Il tema dei problemi chirurgici dell’anziano è stato affrontato da Nicola Costa, dirigente medico UOC di chirurgia Ospedale Santa Marta e S. Venera di Acireale.

“L’ospedale deve uniformarsi alle nuove esigenze, deve modificarsi l’approccio, l’atteggiamento di noi medici. Dobbiamo sensibilizzare gli enti preposti alla creazione delle strutture, è necessaria un’attenzione per evitare le cadute, per esempio il letto deve avere le sponde e deve esserci la presenza di una luce. Sarebbe bene ci fosse un reparto specifico di geriatria. La figura del geriatra è importante perché gli anziani hanno la tendenza ad alcune patologie specifiche: l’ipertrofia prostatica, il cancro della prostata, le malattie reumatiche, l’osteoporosi. Ed è necessario che anche il personale socio sanitario sia formato per prevenire le complicazioni legate al ricovero, come per esempio le piaghe da decubito. Finito il trattamento ospedaliero il paziente deve essere indirizzato all’assistenza domiciliare o presso le RSA, facendo capo al medico di famiglia”.

 

Con il dottor Giuseppe Squillaci, dirigente medico, responsabile UVP area metropolitana, Catania, si è parlato del rapporto del paziente anziano con il territorio. “Fino a poco tempo fa prima che il paziente venisse dimesso, la UVM (Unità Valutativa Multidimensionale) era chiamata a fare una valutazione multidimensionale in ospedale, il che comportava tempo e organizzazione. Da quest’anno la situazione è cambiata: si attiva, in via sperimentale, via internet una modalità di dimissioni protetta con il coinvolgimento del Medico del Reparto – continua Giuseppe Squillaci – e dell’UVM, l’unità del distretto che funziona da catalizzatore di tutti i problemi sanitari, si occupa dell’assistenza dell’ADI, delle cure palliative, dei ricoveri in RSA, e decide se dare assistenza a casa, in RSA o ADI o cure palliative. Successivamente va fatto un progetto in cui si coinvolge il medico di medicina generale. Il progetto assistenziale consiste nel considerare tutti i bisogni del paziente e fornire le dovute soluzioni Se per esempio il paziente ha delle lesioni da decubito si deve individuarne la causa (se è da troppo tempo allettato, malnutrizione, ecc.) e si fa assistenza educativa al caregiver per evitare recidive, si danno i presidi per la medicazione e per la prevenzione. Si inizia subito un’assistenza infermieristica. Per l’assistenza riabilitativa si fa un progetto per capire quali sono le possibilità di recupero e per attivare un sistema di assistenza domiciliare e riabilitativa.

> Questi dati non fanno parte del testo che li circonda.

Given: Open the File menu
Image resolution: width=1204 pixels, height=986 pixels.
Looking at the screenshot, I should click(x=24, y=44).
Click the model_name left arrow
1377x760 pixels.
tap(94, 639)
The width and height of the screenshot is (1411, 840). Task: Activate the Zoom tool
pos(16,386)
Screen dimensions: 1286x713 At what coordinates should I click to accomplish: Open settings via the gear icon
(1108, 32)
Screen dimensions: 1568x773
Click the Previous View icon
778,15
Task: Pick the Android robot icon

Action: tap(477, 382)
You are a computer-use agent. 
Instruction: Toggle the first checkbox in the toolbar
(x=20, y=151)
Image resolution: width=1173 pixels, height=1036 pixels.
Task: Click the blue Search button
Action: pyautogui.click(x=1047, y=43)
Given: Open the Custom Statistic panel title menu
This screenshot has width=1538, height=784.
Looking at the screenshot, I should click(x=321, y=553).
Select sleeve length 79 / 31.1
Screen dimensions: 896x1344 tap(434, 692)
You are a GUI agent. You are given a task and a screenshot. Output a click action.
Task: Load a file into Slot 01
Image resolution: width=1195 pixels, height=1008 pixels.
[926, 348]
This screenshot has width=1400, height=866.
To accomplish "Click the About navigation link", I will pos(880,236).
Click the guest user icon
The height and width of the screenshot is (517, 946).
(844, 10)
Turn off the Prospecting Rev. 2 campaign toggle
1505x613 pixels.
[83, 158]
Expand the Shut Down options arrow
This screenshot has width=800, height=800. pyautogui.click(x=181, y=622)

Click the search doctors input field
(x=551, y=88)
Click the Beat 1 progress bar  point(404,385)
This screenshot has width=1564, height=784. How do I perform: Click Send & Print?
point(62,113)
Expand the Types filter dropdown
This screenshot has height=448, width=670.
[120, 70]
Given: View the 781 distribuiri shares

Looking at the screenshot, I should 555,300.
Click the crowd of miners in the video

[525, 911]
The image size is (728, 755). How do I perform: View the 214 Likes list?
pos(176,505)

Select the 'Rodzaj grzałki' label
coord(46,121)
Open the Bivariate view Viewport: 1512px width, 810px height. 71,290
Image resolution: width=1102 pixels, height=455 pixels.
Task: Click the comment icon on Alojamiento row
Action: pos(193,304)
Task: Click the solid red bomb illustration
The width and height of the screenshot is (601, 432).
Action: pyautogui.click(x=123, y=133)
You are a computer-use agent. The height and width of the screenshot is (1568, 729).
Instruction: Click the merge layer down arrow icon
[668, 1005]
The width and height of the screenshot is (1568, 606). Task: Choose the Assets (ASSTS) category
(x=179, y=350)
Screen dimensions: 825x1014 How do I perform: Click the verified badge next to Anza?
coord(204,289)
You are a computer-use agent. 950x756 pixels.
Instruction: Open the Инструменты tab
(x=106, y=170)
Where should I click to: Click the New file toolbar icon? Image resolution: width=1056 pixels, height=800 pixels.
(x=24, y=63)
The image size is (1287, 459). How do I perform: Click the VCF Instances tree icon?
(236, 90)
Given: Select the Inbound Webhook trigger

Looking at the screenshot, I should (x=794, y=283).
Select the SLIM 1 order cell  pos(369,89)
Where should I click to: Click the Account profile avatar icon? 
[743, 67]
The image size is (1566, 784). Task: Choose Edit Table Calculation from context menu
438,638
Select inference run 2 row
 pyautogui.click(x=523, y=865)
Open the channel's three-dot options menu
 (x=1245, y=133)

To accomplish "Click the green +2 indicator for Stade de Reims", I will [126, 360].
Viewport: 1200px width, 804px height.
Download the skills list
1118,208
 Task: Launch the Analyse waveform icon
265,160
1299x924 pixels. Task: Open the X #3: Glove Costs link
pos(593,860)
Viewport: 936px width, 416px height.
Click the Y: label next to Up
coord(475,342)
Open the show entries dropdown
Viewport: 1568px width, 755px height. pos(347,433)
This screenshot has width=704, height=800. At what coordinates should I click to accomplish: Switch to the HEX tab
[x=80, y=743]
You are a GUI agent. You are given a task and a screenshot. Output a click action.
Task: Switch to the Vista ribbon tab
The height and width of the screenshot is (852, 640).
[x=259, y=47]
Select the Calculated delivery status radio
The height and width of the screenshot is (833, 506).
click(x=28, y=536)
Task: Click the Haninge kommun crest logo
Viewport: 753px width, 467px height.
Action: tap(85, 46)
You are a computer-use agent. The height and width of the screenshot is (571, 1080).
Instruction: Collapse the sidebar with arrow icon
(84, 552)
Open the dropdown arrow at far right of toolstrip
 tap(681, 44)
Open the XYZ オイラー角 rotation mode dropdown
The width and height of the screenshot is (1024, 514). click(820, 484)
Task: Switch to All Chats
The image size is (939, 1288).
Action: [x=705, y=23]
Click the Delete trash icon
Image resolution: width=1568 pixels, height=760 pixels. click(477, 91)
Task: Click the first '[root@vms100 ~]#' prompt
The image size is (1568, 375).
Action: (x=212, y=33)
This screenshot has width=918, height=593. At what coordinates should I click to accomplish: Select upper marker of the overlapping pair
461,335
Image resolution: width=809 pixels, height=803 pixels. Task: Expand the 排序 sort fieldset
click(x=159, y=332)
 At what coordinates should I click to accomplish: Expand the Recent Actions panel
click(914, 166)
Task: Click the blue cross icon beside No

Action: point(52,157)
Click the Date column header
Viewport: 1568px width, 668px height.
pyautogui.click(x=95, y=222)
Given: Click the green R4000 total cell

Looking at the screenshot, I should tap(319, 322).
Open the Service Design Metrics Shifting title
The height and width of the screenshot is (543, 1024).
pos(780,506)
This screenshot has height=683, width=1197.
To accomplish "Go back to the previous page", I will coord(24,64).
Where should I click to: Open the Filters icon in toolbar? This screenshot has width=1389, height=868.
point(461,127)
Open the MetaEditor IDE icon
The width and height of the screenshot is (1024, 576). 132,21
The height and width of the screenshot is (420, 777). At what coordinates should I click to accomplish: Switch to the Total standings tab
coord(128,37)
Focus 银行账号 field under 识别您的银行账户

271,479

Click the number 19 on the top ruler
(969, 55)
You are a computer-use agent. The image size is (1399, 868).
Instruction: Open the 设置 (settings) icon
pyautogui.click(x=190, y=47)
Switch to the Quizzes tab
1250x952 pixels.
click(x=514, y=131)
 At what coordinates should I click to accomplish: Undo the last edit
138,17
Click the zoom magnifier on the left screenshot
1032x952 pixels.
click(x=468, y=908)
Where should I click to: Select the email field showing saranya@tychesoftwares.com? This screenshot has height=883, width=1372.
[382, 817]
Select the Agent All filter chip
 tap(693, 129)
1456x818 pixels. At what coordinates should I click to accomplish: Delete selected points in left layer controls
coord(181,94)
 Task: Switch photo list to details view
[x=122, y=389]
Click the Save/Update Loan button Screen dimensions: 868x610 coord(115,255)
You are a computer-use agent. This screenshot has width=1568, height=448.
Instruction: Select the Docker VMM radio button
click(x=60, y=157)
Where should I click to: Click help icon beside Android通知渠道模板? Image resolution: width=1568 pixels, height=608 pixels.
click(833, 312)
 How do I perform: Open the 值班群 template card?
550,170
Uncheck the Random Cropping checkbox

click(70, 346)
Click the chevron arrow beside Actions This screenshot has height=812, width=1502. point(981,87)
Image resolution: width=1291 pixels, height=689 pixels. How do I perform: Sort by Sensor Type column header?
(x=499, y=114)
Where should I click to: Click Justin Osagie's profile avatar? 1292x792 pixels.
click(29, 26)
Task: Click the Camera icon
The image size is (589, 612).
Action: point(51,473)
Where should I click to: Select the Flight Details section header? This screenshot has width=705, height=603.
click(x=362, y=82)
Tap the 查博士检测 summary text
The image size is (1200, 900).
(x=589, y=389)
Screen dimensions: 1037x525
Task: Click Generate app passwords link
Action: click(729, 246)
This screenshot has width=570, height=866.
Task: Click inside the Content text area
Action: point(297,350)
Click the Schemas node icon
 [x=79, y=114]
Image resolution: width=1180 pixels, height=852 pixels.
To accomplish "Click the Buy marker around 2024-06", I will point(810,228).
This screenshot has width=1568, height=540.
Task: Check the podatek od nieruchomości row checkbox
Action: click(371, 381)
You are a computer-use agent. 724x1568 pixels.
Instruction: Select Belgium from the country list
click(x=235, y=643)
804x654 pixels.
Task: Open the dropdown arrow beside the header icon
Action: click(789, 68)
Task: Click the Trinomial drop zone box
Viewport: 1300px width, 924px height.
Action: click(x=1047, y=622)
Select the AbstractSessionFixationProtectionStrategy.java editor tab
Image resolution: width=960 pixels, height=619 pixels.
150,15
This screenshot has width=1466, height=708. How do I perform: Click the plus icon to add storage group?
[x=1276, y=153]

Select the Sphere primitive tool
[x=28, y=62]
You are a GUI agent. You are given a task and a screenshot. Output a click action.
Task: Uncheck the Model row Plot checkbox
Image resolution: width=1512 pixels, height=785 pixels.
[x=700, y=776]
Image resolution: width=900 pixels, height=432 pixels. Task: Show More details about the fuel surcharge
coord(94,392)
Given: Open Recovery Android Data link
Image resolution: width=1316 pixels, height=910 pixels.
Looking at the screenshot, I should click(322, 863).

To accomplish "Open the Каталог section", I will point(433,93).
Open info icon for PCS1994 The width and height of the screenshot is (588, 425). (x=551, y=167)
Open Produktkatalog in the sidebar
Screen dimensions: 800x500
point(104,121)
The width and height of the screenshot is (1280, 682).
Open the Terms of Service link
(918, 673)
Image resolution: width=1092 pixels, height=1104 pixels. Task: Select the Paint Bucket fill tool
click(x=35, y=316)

Il paziente verrà visto in ospedale e sarà poi condotto a casa.

Il problema dell’ADI consiste nelle numerose richieste di fisioterapia che spesso non sono soddisfatte in breve tempo per la carenza dei professionisti”.

 

Con il dottor Salvatore Scala, direttore del Dipartimento dell’Ospedalità Pubblica e Privata ASP di Catania, si è accennato all’importanza dell’Unità operativa nell’Ospedale Generale.

“L’anamnesi è fondamentale in ogni paziente e ancor di più nell’anziano perché noi dobbiamo venire a conoscenza delle problematiche di patologie correlate all’evento acuto che lo ha portato al ricovero.

È necessario un esame clinico scrupoloso, bisogna avere informazioni sugli eventuali interventi chirurgici pregressi. Per far questo può essere utile avvalersi della collaborazione dei parenti, perché a volte il paziente anziano non riesce a relazionarsi da solo con il medico in maniera ottimale. Fenomeni di disidratazione o/e anemia, ipoalbuminemia, obesità devono essere valutati perché possono creare complicanze non indifferenti. Così come i fattori di rischio: terapie con anticoagulanti o problematiche cardiovascolari, endocrine, respiratorie”.